Artificial intelligence - The current face of innovation

7 July 2017

PwC’s Commercialising Innovation Report shows that artificial intelligence (AI) and the Internet of Things (IoT) are the most advanced of the emerging technologies in New Zealand and some Kiwi companies are already banking the returns.

Augmented reality, 3-D printing, drones and robotics will grow in disruptive significance in the next three years but PwC predicts that AI will boost the global economy by US$15.7 trillion by 2030.

“Leading the way in the AI space are Kiwi companies and innovators like Soul Machines. Their avatars could be amongst the first digital employees and are designed to work on well-known AI platforms and operate with realistic facial expressions and muscles as well as the ability to detect emotion in the person they are interacting with.

“The avatars can provide the digital interface but as organisations increasingly look to use AI platforms to transform their businesses, data availability and data quality will become a central focus for them,” says Andy Symons, PwC Partner and innovation leader.

“The recipe for success will be to have reliable data that is correctly stored and accessed, and the ability to combine emerging technologies with good innovation capability that will actually result in something with a commercial value.”

Building increased innovation into a company culture isn’t easy, but it’s something every organisation is going to have to focus on if they want to be future leaders.  It requires commitment from all levels in the organisation.

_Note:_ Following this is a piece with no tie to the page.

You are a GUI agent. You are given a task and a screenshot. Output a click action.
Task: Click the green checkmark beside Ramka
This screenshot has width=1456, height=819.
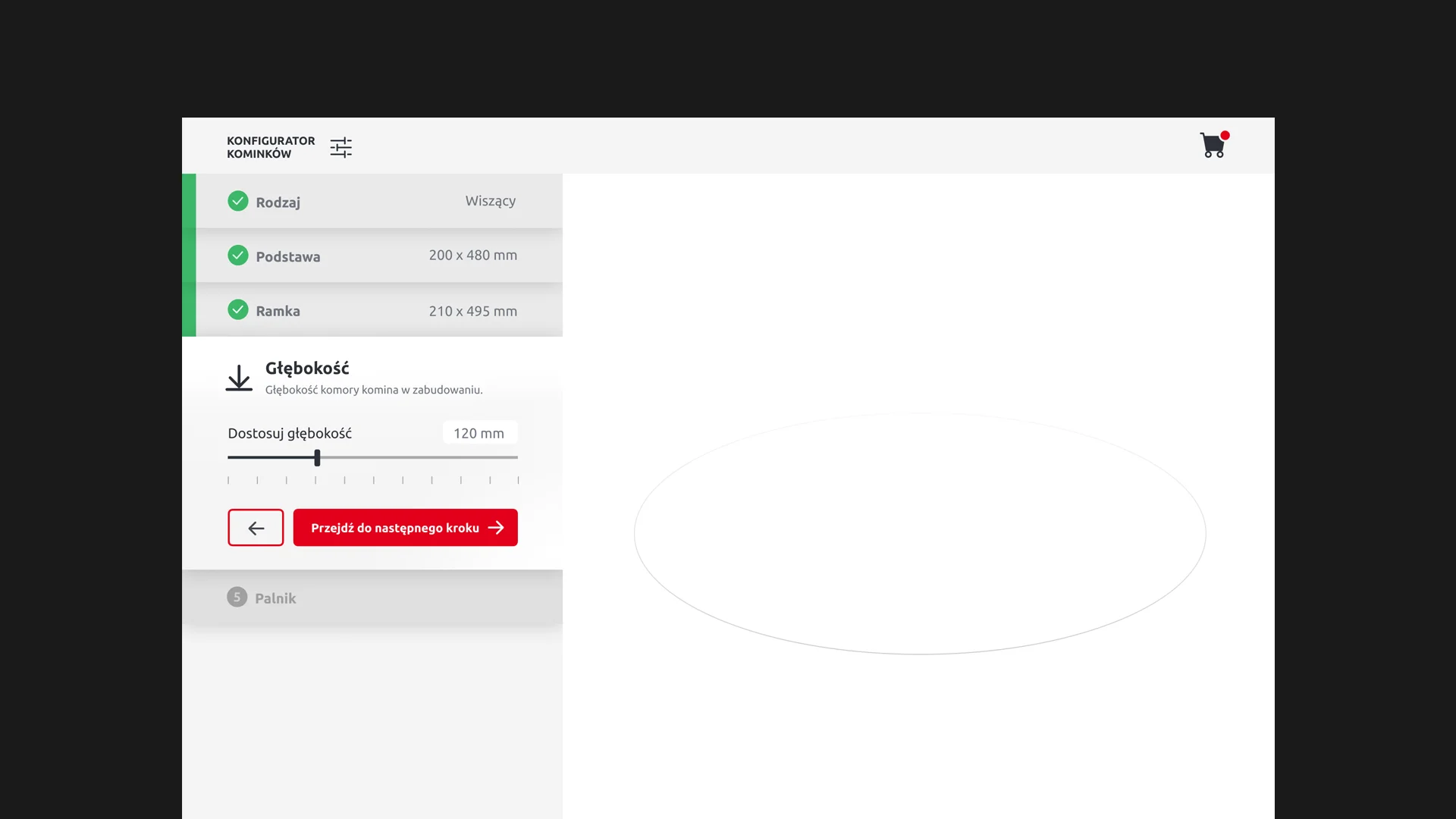[238, 310]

The impact of artificial intelligence on 9 key industries

The impact of emerging technologies can already be felt across financial services, energy, healthcare, manufacturing, retail, government, automotive, transportation and logistics, and technology, communications and entertainment.

“I believe that healthcare, government and financial services will be the sectors that will have a stronger focus on artificial intelligence. These industries have significant scale issues and they need to transform to align with customer expectations. They understand the fact that they need to take their customer service to a whole new level in a scalable, smart way,” says Andy.

Over the last few years we’ve seen the emergence of robo-advice, smart metering, automation of production processes, content and product recommendations, and more automated driving assistance.

Some of the long term predictions of what we can look forward to are: highly personalised financial services products tailored to match customer preferences, robot doctors, fully automated surgery, driverless and on-demand public transport, and improved renewable energy management and higher levels of 24x7 smart customer services that empower consumers and businesses and make lives easier.

“These are just the solutions we can predict now but potential opportunities for commercialising innovation will come from areas we haven’t even thought of yet – this is the nature of disruption and the global market that companies now operate in,” says Andy.

The role of business leaders is to remain focused on their enterprise strategy, to work through what AI might mean for them and their customers, and what talent and culture they will need to experiment in a fast, dynamic and cost effective way so that they can deliver on the potential that AI brings.    

“Smart organisations are already experimenting with incorporating AI driven solutions and propositions into their organisations. The successful ones will have a strong sense of their enterprise strategy and therefore how emerging technologies, including AI, will feed into the customer problems that they want to solve,” concludes Andy.

The solution to successfully commercialising emerging technology is to start with a strong vision and operating model and focus on the customer experience – not just the technology.